Don't leave it too late! Especially with cassettes - the way they degrade with age.
All you need is a computer with a sound card, and I don't see how the symphony can make it much easier than it already is.


Let me shout it to the world, nothing that I've done in this area has been more fullfilling and important to me than digitizing cassettes and turning things that were recorded on them over the years into mp3s for posterity.

First, there are the answering machine tapes of my mother, which I only have as an artifact of the days when you could put a full sized cassette into an answering machine. And I had a preference for those kinds of answering machines because of the sound quality inherent in a full sized cassette over mini-cassettes or digital answering machines. My mother passed away two years ago. She was, as are all the women in my life, A CHARACTER. Unique beautiful voice. So to possess in mp3 form the small number of recordings that I have of her is alone priceless. To be able to email my sister and nephew an mp3 of my mother's voice after her passing was an incredibly important treat for all of us.

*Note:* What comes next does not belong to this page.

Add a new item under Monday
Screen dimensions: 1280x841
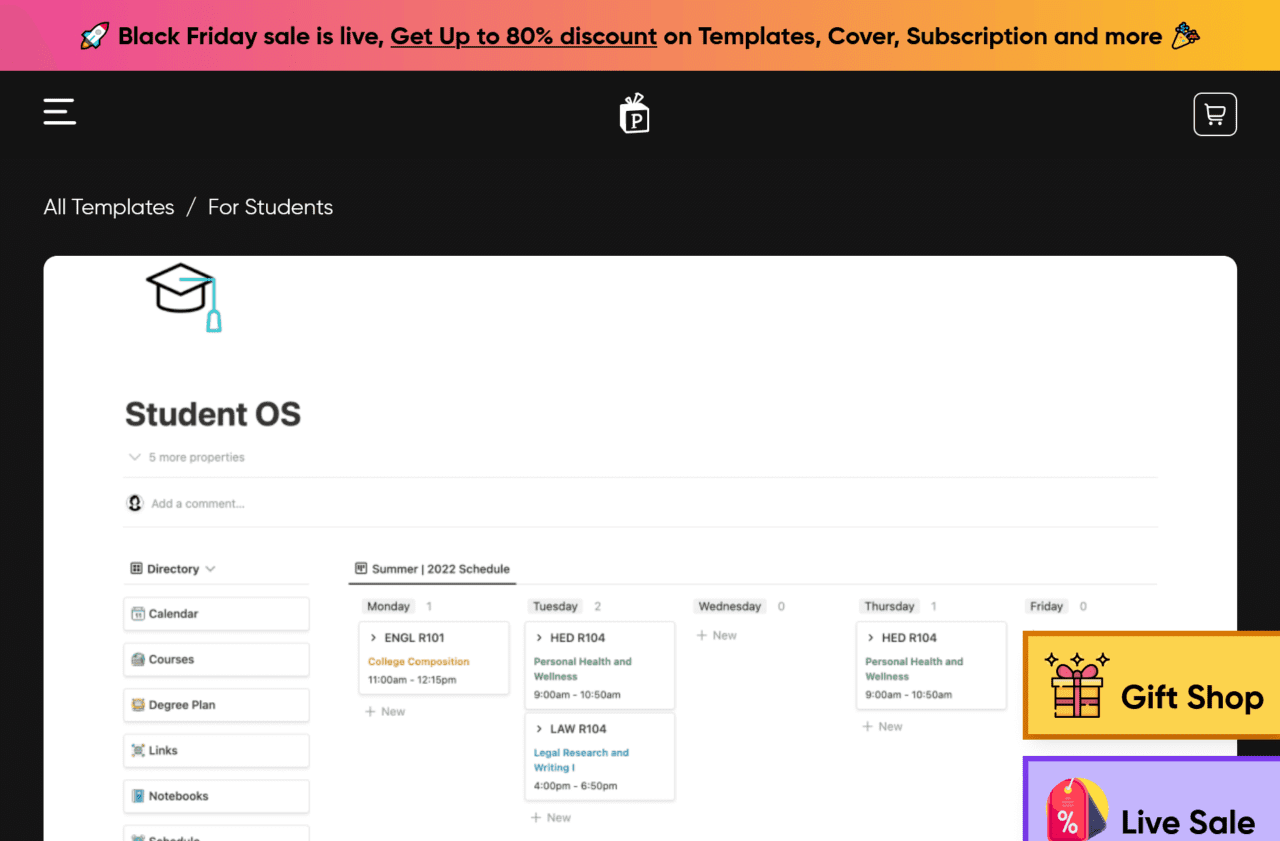(385, 711)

Then there is the live tape recordings of my bands performing back in the 70s and 80s which were and are, as Luuuc has pointed out, deteriorating all the time. That stuff is also of course priceless to me.

Then there's the handheld voice recording I make when I'm in that semi-awake but very creative twilight zone state when I'm either falling asleep or just waking up when I have produced some of the most important, to me anyway, stuff that has ever popped out of my twisted noggin.

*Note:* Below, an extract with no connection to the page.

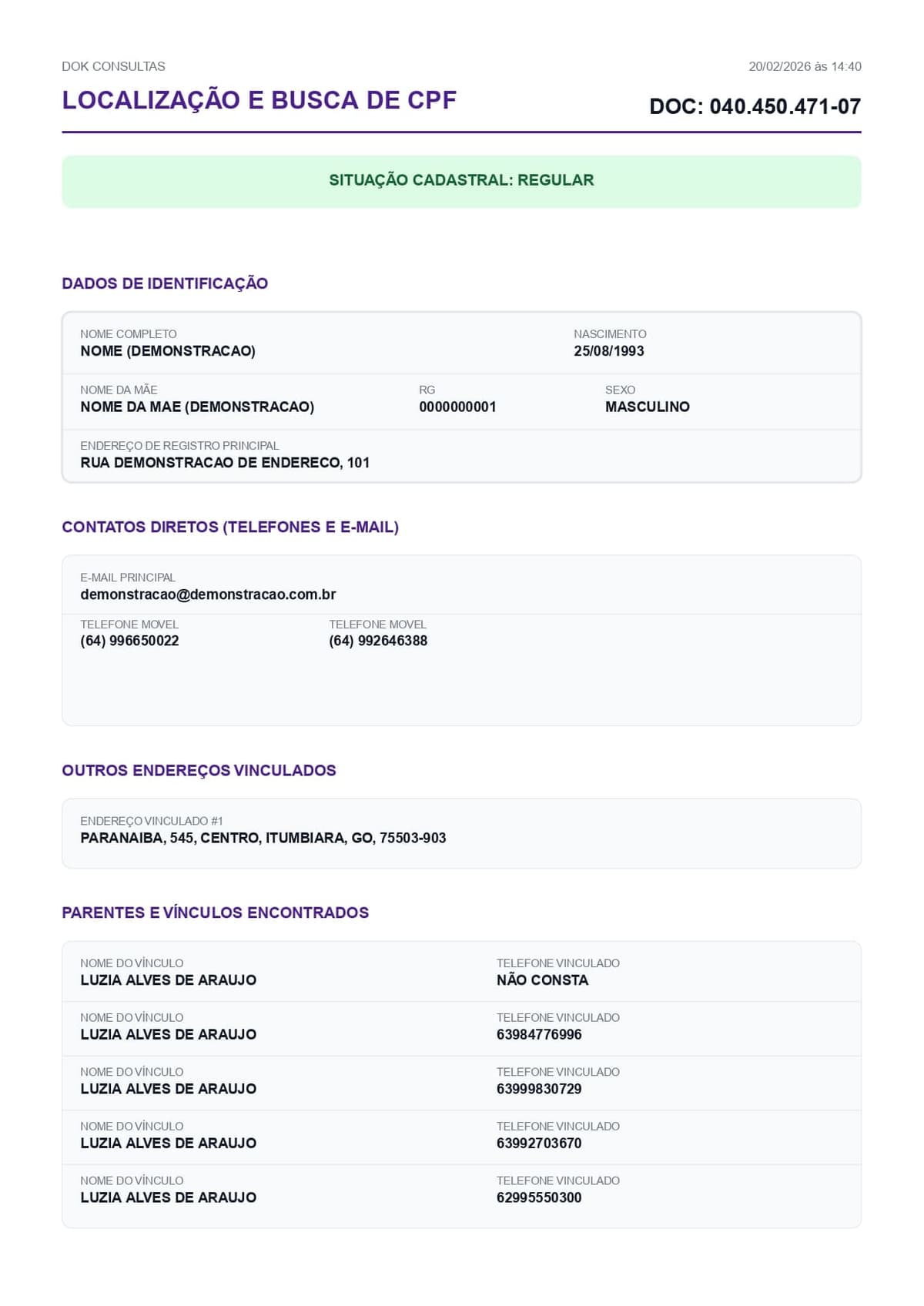
Task: Click the DOK Consultas header text
Action: (113, 66)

Then there's the answering machine recordings of my friends, some of which have even passed, which I possess because I had the foresight to throw an old anwering machine cassette tape into a shoebox instead of the trash.

All this stuff I have now forever (I hope) due to getting an adapter from Radio Shack that goes from a cassettes stereo out (RCA plugs) to the input on my soundcard.

It took me years to even consider that I could do this and it takes forever to go through those cassettes but jeez, I can't recommend it enough and if you too are sitting on 25 years of cassettes with all kinds of important memories on those tapes you need to consider taking on this project yourself.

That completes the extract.